+++ Estratto +++

Pratiche diagnostiche e terapeutiche nel campo della bioetica, moralmente inaccettabili, sono tranquiilamente accettate da ospedali cattolici. Una denuncia dell'Osservatore Romano che non può restare senza seguiti.

Editoriali 03_10_2011
fecondazione in vitro
“In campo di sospensione delle cure vitali, di diagnosi prenatale e di manipolazione della vita molti cristiani non sentono più né l’ingiustizia morale, né i richiami dei dati scientifici”. Questa denuncia è stata fatta da L’Osservatore Romano nell’edizione del 1° ottobre con un articolo in prima pagina a firma di Carlo Bellieni. Il bioeticista presentava una serie di dati scientifici per dimostrare che le pratiche di fecondazione in vitro, aborto farmacologico e uso delle droghe leggere sono molto pericolose per la salute oltre che moralmente inaccettabili e che l’unico motivo per cui sono state introdotte è economico. “Il positivismo – nella forma dell’utilitarismo — sembra prevalere”, dice Bellieni. E non solo tra i laici: “Ormai certe pratiche sono routine, digerite, assorbite e soprattutto «normalizzate» anche tra molti credenti, medici e non medici”.

+++ Estratti di dati +++

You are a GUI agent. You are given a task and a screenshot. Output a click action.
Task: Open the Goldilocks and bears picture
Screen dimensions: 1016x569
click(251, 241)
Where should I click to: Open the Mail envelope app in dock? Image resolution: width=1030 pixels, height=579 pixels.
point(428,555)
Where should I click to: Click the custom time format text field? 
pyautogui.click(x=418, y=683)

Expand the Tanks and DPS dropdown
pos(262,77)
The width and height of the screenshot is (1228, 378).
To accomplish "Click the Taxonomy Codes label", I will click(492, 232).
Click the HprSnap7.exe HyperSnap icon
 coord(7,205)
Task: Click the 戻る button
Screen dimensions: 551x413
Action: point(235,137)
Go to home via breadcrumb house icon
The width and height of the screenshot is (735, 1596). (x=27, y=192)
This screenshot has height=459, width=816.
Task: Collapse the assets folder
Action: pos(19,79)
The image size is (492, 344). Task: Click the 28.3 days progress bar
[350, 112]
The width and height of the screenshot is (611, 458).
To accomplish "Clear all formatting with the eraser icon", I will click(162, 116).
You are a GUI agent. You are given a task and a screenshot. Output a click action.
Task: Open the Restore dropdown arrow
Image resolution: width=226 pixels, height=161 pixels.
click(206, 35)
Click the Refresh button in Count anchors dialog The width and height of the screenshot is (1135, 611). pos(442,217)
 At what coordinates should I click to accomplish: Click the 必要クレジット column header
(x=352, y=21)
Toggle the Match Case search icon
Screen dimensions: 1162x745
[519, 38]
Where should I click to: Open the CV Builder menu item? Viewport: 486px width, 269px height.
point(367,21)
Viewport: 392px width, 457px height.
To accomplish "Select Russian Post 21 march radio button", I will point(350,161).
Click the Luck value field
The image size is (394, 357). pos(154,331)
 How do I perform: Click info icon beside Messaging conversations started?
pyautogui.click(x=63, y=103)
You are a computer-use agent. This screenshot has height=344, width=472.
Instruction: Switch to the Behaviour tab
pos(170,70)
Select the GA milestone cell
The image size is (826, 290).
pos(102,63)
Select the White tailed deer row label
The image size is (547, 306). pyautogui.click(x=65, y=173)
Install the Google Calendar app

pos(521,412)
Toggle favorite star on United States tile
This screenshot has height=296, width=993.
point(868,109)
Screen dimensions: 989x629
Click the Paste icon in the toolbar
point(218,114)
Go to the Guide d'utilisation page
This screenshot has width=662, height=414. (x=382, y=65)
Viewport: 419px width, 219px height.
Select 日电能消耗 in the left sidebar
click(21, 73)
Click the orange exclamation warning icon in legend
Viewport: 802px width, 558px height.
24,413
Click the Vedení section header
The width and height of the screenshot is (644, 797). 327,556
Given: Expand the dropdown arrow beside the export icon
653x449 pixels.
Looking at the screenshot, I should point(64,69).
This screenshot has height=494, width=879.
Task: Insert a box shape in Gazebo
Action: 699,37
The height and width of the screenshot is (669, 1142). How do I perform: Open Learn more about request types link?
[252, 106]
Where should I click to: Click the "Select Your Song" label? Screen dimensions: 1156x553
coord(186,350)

+++

» Verifica la comprensione:
- 1) In base all'estratto, stabilisci se ciascuna affermazione è corretta (sì o no), citando le parole del testo che lo decidono.
(a) L'articolo di Bellieni è uscito sull'edizione del 1° ottobre.
(b) Secondo Bellieni, le pratiche sono state introdotte per ragioni scientifiche.
(c) Secondo Bellieni, certe pratiche sono «normalizzate» soltanto tra i laici.
- 2) Rispondi alle domande usando l'estratto.
(a) In quale pagina de L’Osservatore Romano è apparso l'articolo?
(b) Quale corrente sembra prevalere secondo Bellieni, e in quale forma?
(c) Che tipo di ospedali, secondo le righe iniziali, accetta tranquillamente le pratiche moralmente inaccettabili?
- 3) Elenca tutte le pratiche che, secondo i dati presentati da Bellieni nell'estratto, sono molto pericolose per la salute.

» Soluzioni:
- 1)
(a) Sì: «nell’edizione del 1° ottobre».
(b) No: «l’unico motivo per cui sono state introdotte è economico».
(c) No: «anche tra molti credenti, medici e non medici».

- 2)
(a) In prima pagina.
(b) Il positivismo, nella forma dell’utilitarismo.
(c) Gli ospedali cattolici.

- 3) Fecondazione in vitro, aborto farmacologico, uso delle droghe leggere.